DOCUMENT TEXT:
Exclaim! is a Canadian music and entertainment publisher based in Toronto, which features in-depth coverage of new music across all genres with a special focus on Canadian and emerging artists. The monthly Exclaim! print magazine publishes 7 issues per year, distributing over 103,000 copies to over 2,600 locations across Canada. The magazine has an average of 361,200 monthly readers and their website, exclaim.ca, has an average of 675,000 unique visitors a month.

History
Exclaim! began as a discussion among campus and community radio programmers at Ryerson's CKLN-FM in 1991. It was started by then-CKLN programmer Ian Danzig,  together with other programmers and Toronto musicians. The goal of the publication was to support great Canadian music that was otherwise going unheralded. The group worked through 1991 to produce their first issue in April 1992, with monthly issues being produced since.

Ian Danzig has been the publisher of the magazine since its start. James Keast served as editor in chief until 2020.

The magazine had no official name for its first year of operations, with only the !☆@# logo appearing on the cover, and introduced the name Exclaim! after Danzig realized that its growth and appeal to advertisers were being limited by a reader tendency to refer to it as Fuck, and so the name Exclaim! was created.

The magazine is distributed across Canada as a free publication to campuses, community radio stations, bars, concert halls, record stores, cinemas, libraries, coffee shops, convenience stores and street vending boxes. It is also available with a home mail delivery subscription.

SET PROBLEM 1:
Please duplicate the stretch of the records from the line containing "Where should I click to: Click" through the line containing "point(234,71)", with both of those lines included.

Recorded data:
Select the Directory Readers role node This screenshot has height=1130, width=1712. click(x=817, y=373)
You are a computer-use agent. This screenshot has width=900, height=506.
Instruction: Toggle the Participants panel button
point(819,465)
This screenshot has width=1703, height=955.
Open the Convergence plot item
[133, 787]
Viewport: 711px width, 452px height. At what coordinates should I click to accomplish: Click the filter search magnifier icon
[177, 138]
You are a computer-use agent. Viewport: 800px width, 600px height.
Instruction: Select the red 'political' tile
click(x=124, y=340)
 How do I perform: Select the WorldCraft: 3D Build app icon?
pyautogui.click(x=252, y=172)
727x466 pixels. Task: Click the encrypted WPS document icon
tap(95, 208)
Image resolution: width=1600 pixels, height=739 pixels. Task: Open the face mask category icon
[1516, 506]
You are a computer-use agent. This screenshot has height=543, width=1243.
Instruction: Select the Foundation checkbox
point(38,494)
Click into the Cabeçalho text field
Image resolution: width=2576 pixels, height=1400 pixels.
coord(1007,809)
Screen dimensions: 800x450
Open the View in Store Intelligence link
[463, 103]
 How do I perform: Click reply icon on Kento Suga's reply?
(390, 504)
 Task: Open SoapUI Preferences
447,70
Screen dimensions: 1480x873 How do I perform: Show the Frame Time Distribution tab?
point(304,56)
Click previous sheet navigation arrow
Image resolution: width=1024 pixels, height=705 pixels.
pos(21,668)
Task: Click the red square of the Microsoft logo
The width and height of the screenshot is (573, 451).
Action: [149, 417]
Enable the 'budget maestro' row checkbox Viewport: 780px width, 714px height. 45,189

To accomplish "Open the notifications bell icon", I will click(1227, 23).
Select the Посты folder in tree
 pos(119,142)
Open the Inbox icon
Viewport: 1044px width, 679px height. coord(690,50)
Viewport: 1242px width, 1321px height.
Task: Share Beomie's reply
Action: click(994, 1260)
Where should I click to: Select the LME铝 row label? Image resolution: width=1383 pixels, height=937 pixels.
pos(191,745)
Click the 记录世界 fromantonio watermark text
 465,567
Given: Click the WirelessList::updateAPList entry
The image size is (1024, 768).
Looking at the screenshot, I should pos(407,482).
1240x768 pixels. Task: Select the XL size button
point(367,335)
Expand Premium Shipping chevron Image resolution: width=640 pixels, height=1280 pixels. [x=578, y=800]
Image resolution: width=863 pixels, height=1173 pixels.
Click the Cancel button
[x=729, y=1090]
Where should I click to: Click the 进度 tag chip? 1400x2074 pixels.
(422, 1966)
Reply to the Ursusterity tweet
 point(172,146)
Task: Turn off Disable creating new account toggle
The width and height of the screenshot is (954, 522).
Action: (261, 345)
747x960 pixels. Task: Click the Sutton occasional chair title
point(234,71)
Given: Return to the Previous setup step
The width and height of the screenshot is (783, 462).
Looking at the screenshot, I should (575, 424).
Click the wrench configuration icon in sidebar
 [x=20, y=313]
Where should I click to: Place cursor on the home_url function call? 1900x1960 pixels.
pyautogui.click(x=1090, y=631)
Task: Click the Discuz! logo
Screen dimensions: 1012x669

SET PROBLEM 2:
Set down the stretch of the Exclaim! article from "The magazine had" through "mail delivery subscription.".

COMPLETE RESPONSE 1:
Where should I click to: Click the 进度 tag chip? 1400x2074 pixels.
(422, 1966)
Reply to the Ursusterity tweet
 point(172,146)
Task: Turn off Disable creating new account toggle
The width and height of the screenshot is (954, 522).
Action: (261, 345)
747x960 pixels. Task: Click the Sutton occasional chair title
point(234,71)

COMPLETE RESPONSE 2:
The magazine had no official name for its first year of operations, with only the !☆@# logo appearing on the cover, and introduced the name Exclaim! after Danzig realized that its growth and appeal to advertisers were being limited by a reader tendency to refer to it as Fuck, and so the name Exclaim! was created.

The magazine is distributed across Canada as a free publication to campuses, community radio stations, bars, concert halls, record stores, cinemas, libraries, coffee shops, convenience stores and street vending boxes. It is also available with a home mail delivery subscription.